À l’inverse, beaucoup d’hommes ophtalmologues cités semblent minimiser les critiques de leurs consœurs, jugeant qu’il n’y a plus de différences de genre dans cette spécialité, « la compétence n’ayant pas de sexe », évacue l’un d’eux. Comme le résume le Pr David Gaucher, directeur de thèse, ce travail révèle l’importance et la pertinence de mieux connaître le ressenti des femmes ophtalmologues. Car cette spécialité – comme d’autres – devra s’adapter aux nouveaux besoins et attentes des principes, ce qui aura des effets sur l’exercice médical et même sur l’offre de soins. Au-delà, c’est la première fois qu’une thèse étudie de manière aussi fine les dimensions féminines d’une spécialité, a ajouté le jury, qui espère que ce travail « servira d’exemple ».

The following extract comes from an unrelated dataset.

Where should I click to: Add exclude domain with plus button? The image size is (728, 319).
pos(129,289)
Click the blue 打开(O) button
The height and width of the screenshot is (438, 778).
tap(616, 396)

Du sexisme au fil de l’histoire de la spécialité
Dans sa thèse, la Dr Viinikka s’est intéressée à l’histoire des femmes ophtalmologues puis à leur situation contemporaine, évoquant les biographies parfois étonnantes de ses consœurs d’antan. Parmi elles, Franceline Ribard (1851-1886) fut la première ophtalmologue de France. Par crainte d’être soignés par une femme, ses patients boudèrent son cabinet, au point qu’elle jeta l’éponge et devint une « médecin sans frontière » avant l’heure. Elle mourut de dysenterie à 35 ans, lors d’une mission médicale au Tonkin, province de l’actuel Vietnam. Un peu plus tard, Rose Bonsignorio (1866-vers 1940) dénonça le sexisme et le paternalisme dont elle fut victime dès ses études, avant d’ouvrir un cabinet tout en militant activement dans plusieurs associations féministes. D’autres s’illustrèrent dans l’évolution des traitements et la recherche, à l’image des Prs Suzanne Schiff-Wertheimer et Suzanne Braun-Vallon, sans bénéficier toujours de la même célébrité que leurs confrères.